Ivonne gira sobre su eje mirando a todas y a cada una. Finalmente clava la vista en los ojos de la más veterana, deja escapar una risa teatral, y le espeta:
Araca que habló Sarmiento,
vos sí que no tenés vicios,
Su Majestad no da besos
pero hay que ver el aliento
a pescao mezclao con queso
que te dejó el ejercicio
de ser monja de convento.
Qué me venís a hablar de eso
si una legión de patricios
con todo su pelotón,
caballos y regimiento,
hicieron un campamento
al cobijo 'e tu calzón.
Finalmente, cuando las cosas están por pasar a mayores (algunas de las chicas dejan ver las navajas que esconden entre el portaligas y el muslo), aparece André Seguin y, muy a su pesar, tienen que dejar a Ivonne en paz.

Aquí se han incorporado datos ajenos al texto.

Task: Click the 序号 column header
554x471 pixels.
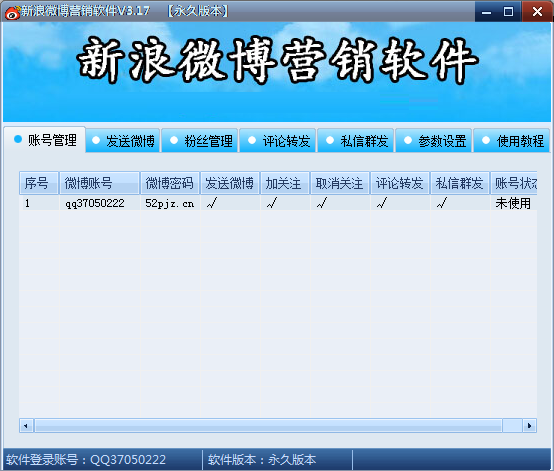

Tal como se lo reprochaban sus compañeras, los clientes de Ivonne terminaban enamorándose. En un arrebato de redención querían convencerla de que dejara esa vida, como si aquel sitio fuera una basílica y no un antro de la noche y ellos fuesen monjes franciscanos y no asiduos visitantes de prostíbulos y cabarets. Le decían que estaban dispuestos a abandonar a sus esposas y huir con ella. Ivonne no vendía sexo sino la ilusión del amor. Todas las noches, en la barra del Royal Pigalle, la espera un tendal de corazones partidos. Y cada uno se cree el único, el privilegiado de recibir el calor de sus labios, viendo en los demás unos pobres desgraciados que pagan por sexo. Y mientras esperan, van cantando sus cuitas mientras trasiegan un champán tras otro:
Acodao sobre la barra
verte llegar ansío,
y a través del cristal de la copa,
que una tras otra vacío,
veo pasar la farra
tirao como vieja estopa
esperando que tus labios,
que dijiste que eran míos,
vuelvan a tocar mi boca.
El viejo cajetilla que se sienta al lado, mientras mira con desprecio a los otros parroquianos que esperan en la barra, entona:
Yo sé que te tengo loca,
lo sé por viejo y por sabio,
pobre esta manga de giles
que entregados al escabio
ignoran que a mí me toca
lo que ya quisieran miles:
el secreto de tus labios
que sólo a los míos besan
desde tus tiernos abriles.
El siguiente, un hombre joven con pretensiones de dandi, apura un cigarrillo rubio mientras canta:
Los veo escabiar barriles
mientras hincaos al estaño
a San Antonio le rezan
estos bacanes seniles.
A ver, despejen el paño,
yo sé que la edad les pesa,
no se hagan los chanchos rengos
que llegó el langa del año,
el único al que Ivonne besa.
Agarren ya sus muletas
y rajen pa' el cotolengo.
Y cuando finalmente Ivonne hace su aparición, se pasea indiferente por delante de la barra y entonces todos cantan a su paso:
Dejo todo lo que tengo
y voy haciendo las maletas
pa' que juntos nos rajemos.
Qué me importa a mí la bruja,
los pibes; con vos me vengo.
Si hay que romperle la jeta
a ese cafiolo ciruja
contá con un servidor,
que va a jugarse tu amor
aunque los leones le rujan,
aunque muera en el intento,
así yo tenga que ir preso
no via' dejar que tus besos
se vayan como va el viento.
Entonces Ivonne iniciaba su larga noche de trabajo. Y cuando por fin llegaba la madrugada, vaciaba la cartera sobre el escritorio de André Seguin, dejando una montaña de billetes hechos con el carmín de sus labios.
Y así se sucedían los días y se multiplicaban los amantes, hasta que sucedió lo inesperado. Ivonne iba a sentir en carne propia el castigo que les infligía a sus dolidos clientes: el desasosiego del amor.